Beginning with the line that has "Instruction: Choose the", please write out each remaining line of the listing below, word for word.

Provided entries ▸
--

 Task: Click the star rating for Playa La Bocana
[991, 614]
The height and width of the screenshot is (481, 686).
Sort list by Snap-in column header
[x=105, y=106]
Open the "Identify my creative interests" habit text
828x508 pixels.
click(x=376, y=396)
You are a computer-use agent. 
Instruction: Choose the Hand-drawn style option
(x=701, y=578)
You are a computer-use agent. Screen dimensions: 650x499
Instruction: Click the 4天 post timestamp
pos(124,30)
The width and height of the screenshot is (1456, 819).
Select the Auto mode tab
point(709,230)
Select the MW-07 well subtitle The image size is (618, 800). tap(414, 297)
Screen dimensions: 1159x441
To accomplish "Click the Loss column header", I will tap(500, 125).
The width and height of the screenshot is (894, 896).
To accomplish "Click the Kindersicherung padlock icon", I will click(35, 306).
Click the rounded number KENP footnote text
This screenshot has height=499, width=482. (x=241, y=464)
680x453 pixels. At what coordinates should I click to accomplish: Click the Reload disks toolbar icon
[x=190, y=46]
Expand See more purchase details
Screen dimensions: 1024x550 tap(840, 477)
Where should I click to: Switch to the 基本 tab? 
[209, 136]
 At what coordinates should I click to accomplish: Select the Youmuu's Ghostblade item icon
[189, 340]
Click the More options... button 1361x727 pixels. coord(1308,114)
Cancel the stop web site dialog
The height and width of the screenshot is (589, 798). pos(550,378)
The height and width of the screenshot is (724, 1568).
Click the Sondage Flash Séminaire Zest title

--

Output for this task ▸
Instruction: Choose the Hand-drawn style option
(x=701, y=578)
You are a computer-use agent. Screen dimensions: 650x499
Instruction: Click the 4天 post timestamp
pos(124,30)
The width and height of the screenshot is (1456, 819).
Select the Auto mode tab
point(709,230)
Select the MW-07 well subtitle The image size is (618, 800). tap(414, 297)
Screen dimensions: 1159x441
To accomplish "Click the Loss column header", I will tap(500, 125).
The width and height of the screenshot is (894, 896).
To accomplish "Click the Kindersicherung padlock icon", I will click(35, 306).
Click the rounded number KENP footnote text
This screenshot has height=499, width=482. (x=241, y=464)
680x453 pixels. At what coordinates should I click to accomplish: Click the Reload disks toolbar icon
[x=190, y=46]
Expand See more purchase details
Screen dimensions: 1024x550 tap(840, 477)
Where should I click to: Switch to the 基本 tab? 
[209, 136]
 At what coordinates should I click to accomplish: Select the Youmuu's Ghostblade item icon
[189, 340]
Click the More options... button 1361x727 pixels. coord(1308,114)
Cancel the stop web site dialog
The height and width of the screenshot is (589, 798). pos(550,378)
The height and width of the screenshot is (724, 1568).
Click the Sondage Flash Séminaire Zest title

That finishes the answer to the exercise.